Back in the good old days in my university, the subject 'Quantum Physics' final exam was a multiple choice.  

Well, for those of you who are not familiar with the subject, it's about the behavior of tiny particles and energy packages called 'quantum' - such as light, X-rays, microwaves, and any other kind of radiation that's know - . It doesn't seem so difficult, at first; but when you realize that this tiny pieces of  crap don't follow any simple rule established by common sense. For example, if you look an electron at any given time you can't know it's exact position and it's speed at the same time, if you know it's exact position you can't measure its speed, and if you know it's exact speed, you realize that the electron is in every place of the universe and in none at the same time. To make matter worse, every time we measure its state we change it with almost no chance of changing it back to its original state!!!   

Quantum physics can also make a cat being dead and alive at the same time.

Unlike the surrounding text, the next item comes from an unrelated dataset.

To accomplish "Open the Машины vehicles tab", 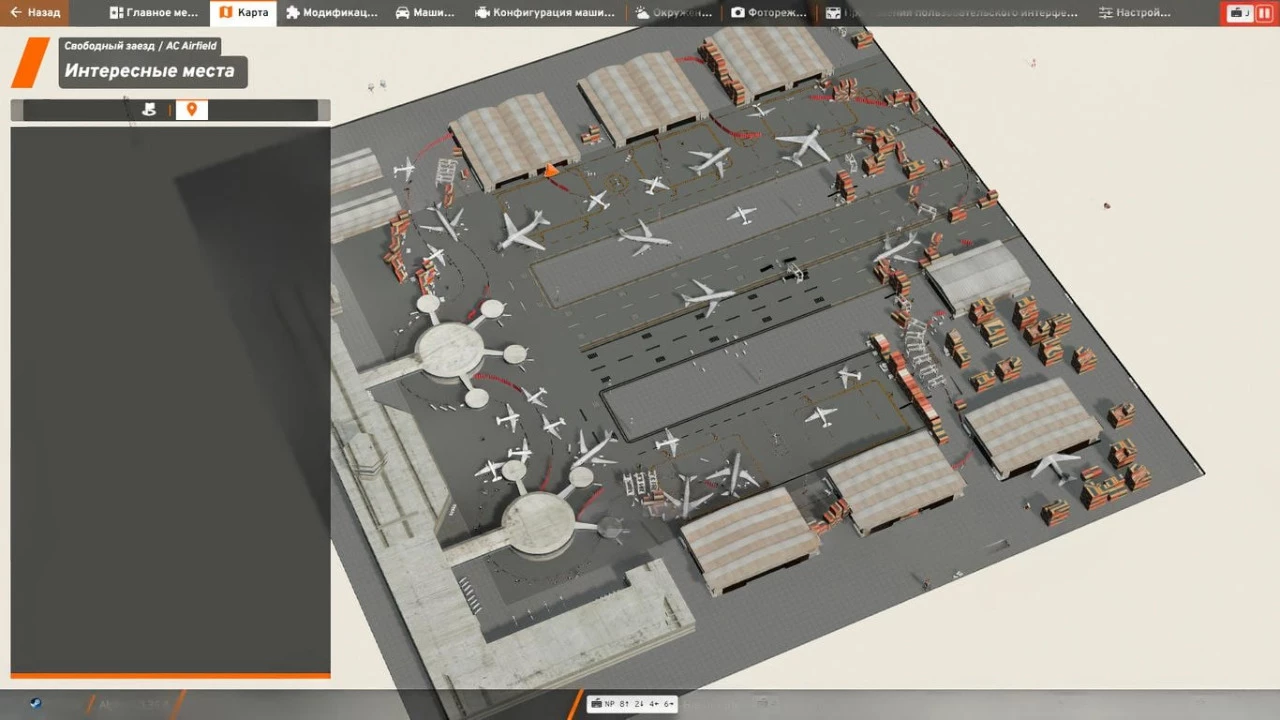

Think of a cat, lets cal it Mr. Schrödinger in honor of this 'mental experiment' creator, now imagine a thick lead box with some kind of radioactive material inside and a bottle of instantaneous cats' poison attached to a mechanism that breaks the bottle if it detects radiation inside(please do not try this at home, this is just a mental experiment not a real one( unless you can find a quantum cat) ). Now let's see what happens if we put Mr. Schrödinger in the box and close it tightly. Well, at a given time the radioactive material can release a particle or not, if it does is the cat-killer mechanism actives and Mr. Schrödinger becomes worms' food, and if it doesn't Mr. Schrödinger can live another day doing normal cat's stuff. As we can't see Mr. Schrödinger, we don't know if  he's dead or alive. However, given a certain time we can assume that the radiative material had released a particle and that it had not at the same time, so the cat-killer mechanism was and was not activated at the same time, and as a result our dear hero Mr. Schrödinger is dead and alive at the same time!!!! One thing is sure, we can't know anything until we open this infernal machine, and watch what had happened, but by doing so we can trigger the particle release and become the killers of Mr. Schrödinger.(for more info visit Wikipedia or watch "The big bang Theory") 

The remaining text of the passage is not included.